Il percorso scelto si è consolidato con la riunione del Consiglio di giovedì scorso. Accanto agli interventi già avviati dall’Eurogruppo (Mes, Bei e Sure) e al contributo che è già all’opera della Bce, avremo un Recovery fund su cui, purtroppo, non vi è ancora chiarezza e la Commissione dovrebbe dare indicazioni entro il 6 maggio. I tempi si allungano e ciò non è un bene, però il risultato politico c’è».
Ha ragione Christine Lagarde quando dice che è più importante una risposta fiscale da parte dell’Ue? «Sono da sempre favorevole a un incremento delle risorse del bilancio europeo (per esempio, attraverso un trasferimento di fiscalità proporzionato alla popolazione) per garantire prestiti di lunga scadenza per fronteggiare la crisi: potrebbe essere l’occasione per cominciare a cambiare il volto dell’Europa.

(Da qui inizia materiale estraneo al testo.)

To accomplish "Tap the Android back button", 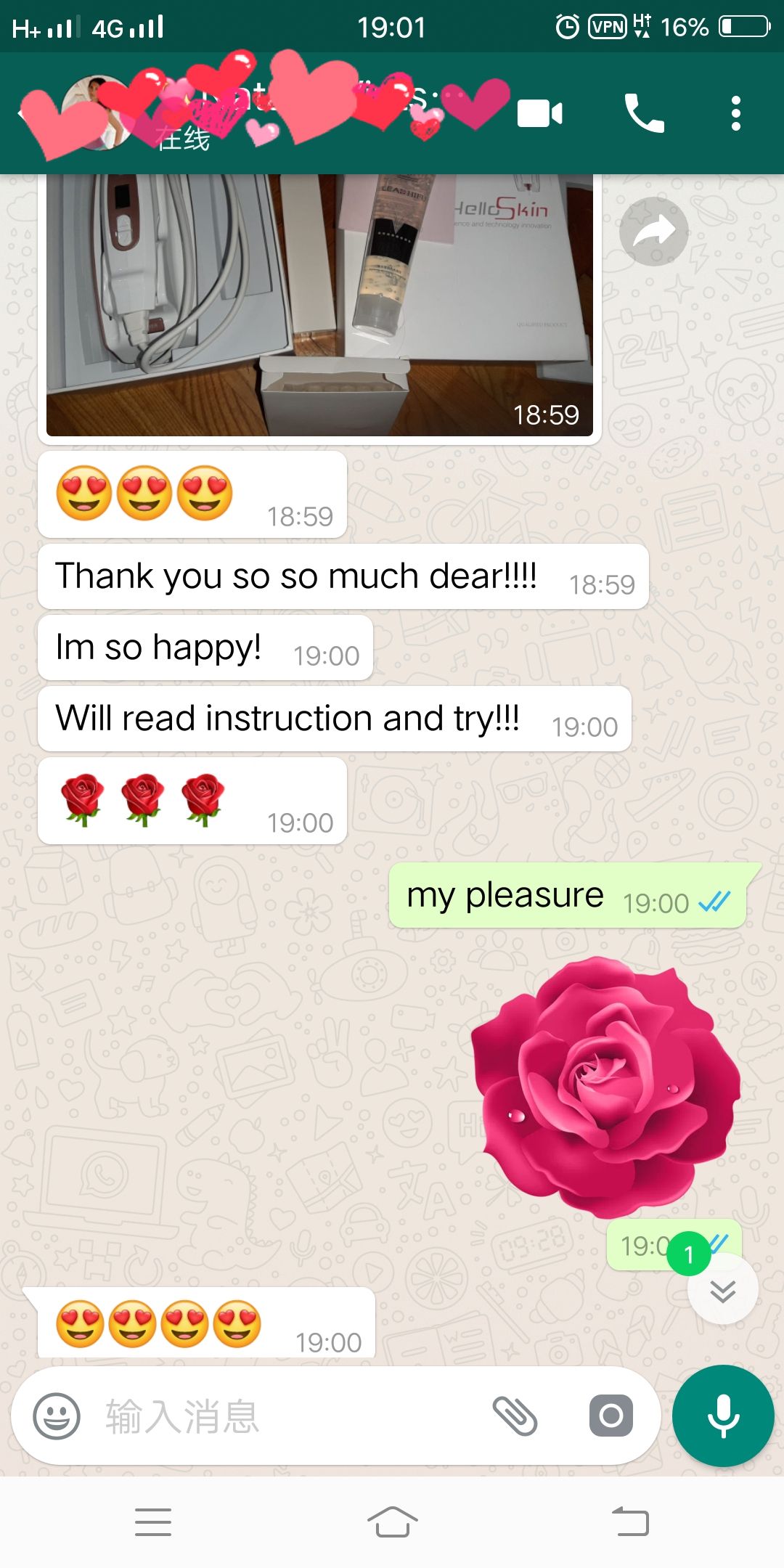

Poi certamente avremmo bisogno di interventi fiscali degli Stati membri, in particolare di quelli che possono permettersi un temporaneo aumento del deficit. Certo è che gli spazi di manovra sono meno ampi per un Paese come l’Italia, che nello scorso anno ha dilapidato risorse in politiche poco avvedute e di incerto impatto».
Quali strumenti potrebbero essere adottati per favorire un contenimento dello spread nei Paesi con la situazione più critica? «Gli strumenti del “whatever it takes” sono stati sperimentati nel passato con successo. Potrebbero non bastare se la Bce non si dimostrerà flessibile nell’affrontare la situazione in funzione della sua evoluzione. Il livello di rischio percepito mi pare più alto in questa situazione che nella crisi del 2008 e i mercati in queste situazioni prezzano il rischio di debito sovrano senza fare sconti. In principio, la mutualizzazione del rischio dovrebbe abbassare gli spread e per questo dei bond europei sono una soluzione auspicabile, almeno per finanziare gli investimenti futuri dell’Unione. Speriamo che, almeno nel medio periodo, possano essere attivati».
Come valuta la risposta negativa all'utilizzo dei coronabond da parte dei Paesi del nord Europa? «Mi pare una posizione miope, destinata ad essere rivista dall’evoluzione dei fatti. Sul piano tecnico ognuno degli strumenti di cui si parla in questi giorni comporta potenzialità e problemi. Mettere in pista una pluralità di strumenti mi pare inevitabile e per questi ci vuole tempo. Purtroppo i tempi della formazione del consenso politico in Europa sono ancora troppo lunghi. In ogni caso, questa avversione è il frutto del sentimento antieuropeo o euroscettico che è stato negli anni passati favorito da aree politiche molto ben individuabili e che oggi è entrato nelle convinzioni politiche di molti europei. Ad essi va ascritta, in primo luogo, la responsabilità delle difficoltà del modello europeo».